Find the line with "The image size is (870, 495).". Repeat it and each line after it, exactly, down to the end of the records below.

- - - - -

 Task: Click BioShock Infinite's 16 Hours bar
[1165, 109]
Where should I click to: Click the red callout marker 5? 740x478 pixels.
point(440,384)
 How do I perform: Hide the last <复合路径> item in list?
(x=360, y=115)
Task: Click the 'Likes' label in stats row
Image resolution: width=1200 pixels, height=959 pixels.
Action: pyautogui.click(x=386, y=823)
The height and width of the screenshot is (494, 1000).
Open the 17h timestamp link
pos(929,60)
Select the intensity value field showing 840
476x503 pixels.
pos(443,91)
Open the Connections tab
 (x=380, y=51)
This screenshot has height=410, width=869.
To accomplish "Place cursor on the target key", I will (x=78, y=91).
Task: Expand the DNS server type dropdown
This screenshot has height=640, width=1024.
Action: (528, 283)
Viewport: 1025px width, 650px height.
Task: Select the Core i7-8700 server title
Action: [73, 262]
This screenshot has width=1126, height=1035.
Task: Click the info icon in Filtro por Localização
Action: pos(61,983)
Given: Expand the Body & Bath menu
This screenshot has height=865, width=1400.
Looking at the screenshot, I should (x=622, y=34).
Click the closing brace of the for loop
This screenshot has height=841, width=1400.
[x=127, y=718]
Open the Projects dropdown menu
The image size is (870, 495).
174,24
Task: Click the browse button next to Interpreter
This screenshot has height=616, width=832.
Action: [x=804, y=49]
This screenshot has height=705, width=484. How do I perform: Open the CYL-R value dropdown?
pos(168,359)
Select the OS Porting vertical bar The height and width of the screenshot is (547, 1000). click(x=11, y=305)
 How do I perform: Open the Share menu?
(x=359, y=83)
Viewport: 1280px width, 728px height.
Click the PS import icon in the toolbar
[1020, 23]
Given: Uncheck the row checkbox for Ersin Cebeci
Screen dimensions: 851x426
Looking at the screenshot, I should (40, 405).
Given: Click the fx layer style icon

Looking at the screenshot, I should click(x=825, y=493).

- - - - -

Reply.
The image size is (870, 495).
174,24
Task: Click the browse button next to Interpreter
This screenshot has height=616, width=832.
Action: [x=804, y=49]
This screenshot has height=705, width=484. How do I perform: Open the CYL-R value dropdown?
pos(168,359)
Select the OS Porting vertical bar The height and width of the screenshot is (547, 1000). click(x=11, y=305)
 How do I perform: Open the Share menu?
(x=359, y=83)
Viewport: 1280px width, 728px height.
Click the PS import icon in the toolbar
[1020, 23]
Given: Uncheck the row checkbox for Ersin Cebeci
Screen dimensions: 851x426
Looking at the screenshot, I should (40, 405).
Given: Click the fx layer style icon

Looking at the screenshot, I should click(x=825, y=493).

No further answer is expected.